The leader of the UMHS Haiti Task Force, Tony Denton, the chief operating officer of the U-M Hospitals and Health Centers, salutes the Wolverine Team’s efforts, and the willingness of many more UMHS clinicians to travel to Haiti to help earthquake victims.

He also notes the contributions of many throughout the university who gathered medical supplies for shipment to Haiti, and the Survival Flight crew that flew to Haiti soon after the earthquake to bring two patients to UMHS for advanced care as part of the official federal response to the crisis. One of those patients has been discharged but is still receiving follow-up care; the other is still hospitalized.

“All who have helped our effort to respond to this tragedy in any way should be proud to have made a difference,” Denton says. “We were privileged to be able to partner with the Navy for this mission. The recovery and restoration effort in Haiti will be very long-term. We will stay abreast of ongoing needs and continue to evaluate our Health System’s ability to assist.”

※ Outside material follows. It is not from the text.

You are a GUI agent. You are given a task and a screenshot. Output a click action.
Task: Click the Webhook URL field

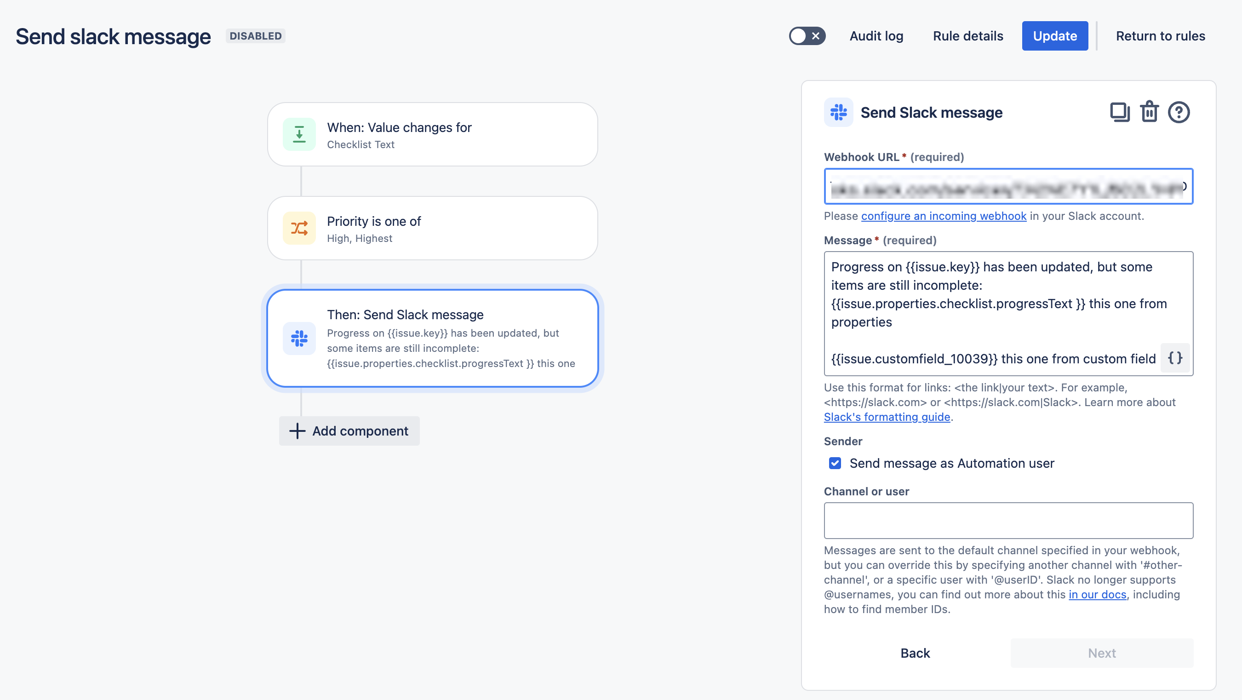click(x=1008, y=187)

The following UMHS medical personnel served as part of the Wolverine Team: Lozon, who also directs UMHS Children’s Emergency Services; John Arkles, registered nurse, Trauma Burn Center; Adrienne Bell, pharmacist, Emergency Department Pharmacy Services; Kevin Dombrowski, registered nurse, Pediatric Surgery and C.S. Mott Children’s Hospital Operating Room; Dennis Fish, registered nurse, Mott Hospital operating room education coordinator; Deb Koesler, registered nurse, Children’s Emergency Services; Patrick Nalepa, clinical nurse, Pediatric Surgery, Mott Hospital; Dr. Aasim Padela, Emergency Medicine; Janine Robinson, registered nurse and clinical nurse manager, University Hospital Operating Room; and Keenan Stonebraker, registered nurse, UMHS SWAT Team.